Tugas diberikan. Teruskan tulisan tentang sastra di bawah ini, mulai setelah kalimat terakhirnya.

━━━━━ Kutipan pilihan ━━━━━

Generasi X dan Y bisa saja kreatif dan aktif, tetapi generasi Z selalu mengoptimalkan daya pikir mereka kepada technology branding. Jika hal ini digabungkan antara kreatifitas, inovasi dan technology branding, maka penyampaian sastra kepada masyarakat makin mudah dan tidak dipandang sebelah mata kembali.


Panutuping Wulangan

Problematika sastra yang telah saya rangkum dan saya sampaikan opininya di atas, masih ada yang selalu terngiang di pikiran saya; bagaimana caranya menyelami bebatuan yang sangat baru atau keras sekali?

Artinya, langka yang mengenal sastra anak zaman sekarang, dan dari zaman dahulu sastra hanya dikenal dengan cerita-cerita dongeng, puisi, cerpen dan pantun, padahal sastra itu sebenarnya seni hidup. Kalau karya fiksi dan non-fiksi itu adalah produknya.


Dalam kutipan kawan Kompasiana, Ardhian Wikatamaputra yang menjelaskan;

"Sastra dapat memperhalus jiwa dan memberikan motivasi kepada masyarakat untuk berpikir dan berbuat demi pengembangan dirinya dan masyarakat serta mendorong munculnya kepedulian, keterbukaan dan partisipasi masyarakat dalam pembangunan. Sastra mendorong orang untuk menerapkan moral yang baik dan luhur dalam kehidupan dan menyadarkan manusia akan tugas dan kewajibannya sebagai makhluk Tuhan, makhluk sosial dan memiliki kepribadian yang luhur."

━━━━━ Cuplikan daftar ━━━━━

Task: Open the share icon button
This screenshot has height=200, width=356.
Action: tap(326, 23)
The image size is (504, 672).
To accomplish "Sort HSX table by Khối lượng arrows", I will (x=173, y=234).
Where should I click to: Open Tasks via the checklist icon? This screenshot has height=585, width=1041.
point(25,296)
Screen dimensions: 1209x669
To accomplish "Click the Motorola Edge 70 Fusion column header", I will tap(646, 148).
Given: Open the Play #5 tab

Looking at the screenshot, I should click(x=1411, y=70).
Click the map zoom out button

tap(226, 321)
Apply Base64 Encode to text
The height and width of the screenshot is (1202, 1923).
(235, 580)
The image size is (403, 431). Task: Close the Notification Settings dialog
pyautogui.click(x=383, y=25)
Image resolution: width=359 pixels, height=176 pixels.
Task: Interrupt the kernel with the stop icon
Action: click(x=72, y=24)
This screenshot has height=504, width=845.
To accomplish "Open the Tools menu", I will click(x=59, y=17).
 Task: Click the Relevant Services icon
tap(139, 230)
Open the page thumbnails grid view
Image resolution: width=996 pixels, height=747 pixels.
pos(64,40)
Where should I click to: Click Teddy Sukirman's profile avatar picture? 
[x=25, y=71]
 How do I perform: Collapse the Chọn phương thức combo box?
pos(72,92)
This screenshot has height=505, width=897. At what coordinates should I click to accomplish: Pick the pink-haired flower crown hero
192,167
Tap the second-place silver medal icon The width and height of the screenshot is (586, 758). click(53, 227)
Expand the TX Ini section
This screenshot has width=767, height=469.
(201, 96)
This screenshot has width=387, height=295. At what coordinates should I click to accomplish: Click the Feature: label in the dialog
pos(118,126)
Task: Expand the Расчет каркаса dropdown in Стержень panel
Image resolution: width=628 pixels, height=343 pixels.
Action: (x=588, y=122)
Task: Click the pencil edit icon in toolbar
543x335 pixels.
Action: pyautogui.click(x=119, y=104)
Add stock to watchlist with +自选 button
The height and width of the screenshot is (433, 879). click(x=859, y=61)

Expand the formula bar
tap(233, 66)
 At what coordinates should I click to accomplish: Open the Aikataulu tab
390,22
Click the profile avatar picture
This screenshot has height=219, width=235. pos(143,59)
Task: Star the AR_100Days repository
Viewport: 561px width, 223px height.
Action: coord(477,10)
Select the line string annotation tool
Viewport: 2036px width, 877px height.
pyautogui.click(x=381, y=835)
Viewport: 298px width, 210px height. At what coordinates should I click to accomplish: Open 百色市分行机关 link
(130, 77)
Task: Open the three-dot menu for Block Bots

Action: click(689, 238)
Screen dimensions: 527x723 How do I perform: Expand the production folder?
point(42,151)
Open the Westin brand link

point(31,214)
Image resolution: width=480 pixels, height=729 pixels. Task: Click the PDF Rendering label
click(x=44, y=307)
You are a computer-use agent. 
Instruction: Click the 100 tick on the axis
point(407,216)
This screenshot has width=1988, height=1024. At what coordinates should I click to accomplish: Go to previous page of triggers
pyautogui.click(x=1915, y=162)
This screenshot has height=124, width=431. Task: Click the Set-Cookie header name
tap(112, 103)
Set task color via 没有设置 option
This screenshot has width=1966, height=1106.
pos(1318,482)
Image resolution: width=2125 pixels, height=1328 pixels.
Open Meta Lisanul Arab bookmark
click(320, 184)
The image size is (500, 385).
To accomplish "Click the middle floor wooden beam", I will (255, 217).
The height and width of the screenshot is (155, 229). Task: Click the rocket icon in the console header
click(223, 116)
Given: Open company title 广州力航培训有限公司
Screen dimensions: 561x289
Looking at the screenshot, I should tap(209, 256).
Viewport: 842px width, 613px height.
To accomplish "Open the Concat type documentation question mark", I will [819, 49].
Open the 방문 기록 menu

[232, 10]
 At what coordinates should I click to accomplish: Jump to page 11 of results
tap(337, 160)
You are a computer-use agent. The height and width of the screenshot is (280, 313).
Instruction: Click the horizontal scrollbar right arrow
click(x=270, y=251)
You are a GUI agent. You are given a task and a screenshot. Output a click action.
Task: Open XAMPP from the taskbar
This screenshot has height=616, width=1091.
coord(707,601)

━━━━━

Jawaban tugas.
Jadi, sastra yang sebenarnya belum kita temukan dan kita sampaikan, kita hanya gedebus berbicara soal teoritik seperti pembelajaran di sekolah dan kuliah tanpa kita tahu output and benefit yang diberikan ketika kita bersastra.

Bersastra itu kita belajar untuk berpikir bagaimana caranya kita berbicara tanpa memandang privasi seseorang, tanpa merendahkan orang lain, tidak mengganggu kemaslahatan kelompok seperti bullying, perkataan kasar, kotor dan sampai penghinaan atas dasar bersastra. Perkataan kotor beda halnya dengan majas satire dan sarkas, mereka sama tujuannya untuk menjatuhkan tetapi gaya bahasa dalam bersastra jauh lebih merayu objek agar terkesan dan senang dengan ucapan kita.

Jadi, seni paling tinggi adalah kita berbicara dengan sastra. Dasar sastra adalah tata krama yang adiluhung, manusiawi dan beretika. Bersastra atau memberikan edukasi sastra berarti kalian harus memberikan dampak positif minimal dalam lingkungan sendiri maupun keluarga.

Coba hilangkan mindset sastra yang seakan membodohi karena anak-anak yang belajar sastra seakan menjadi pemalas dan hanya membaca buku dan menulis. No! It's process to be positive person. Karena kalau anak-anak sudah dijauhkan dengan sastra, maka kita menjadi bangsa yang amburadul dalam tutur kata dan tata krama.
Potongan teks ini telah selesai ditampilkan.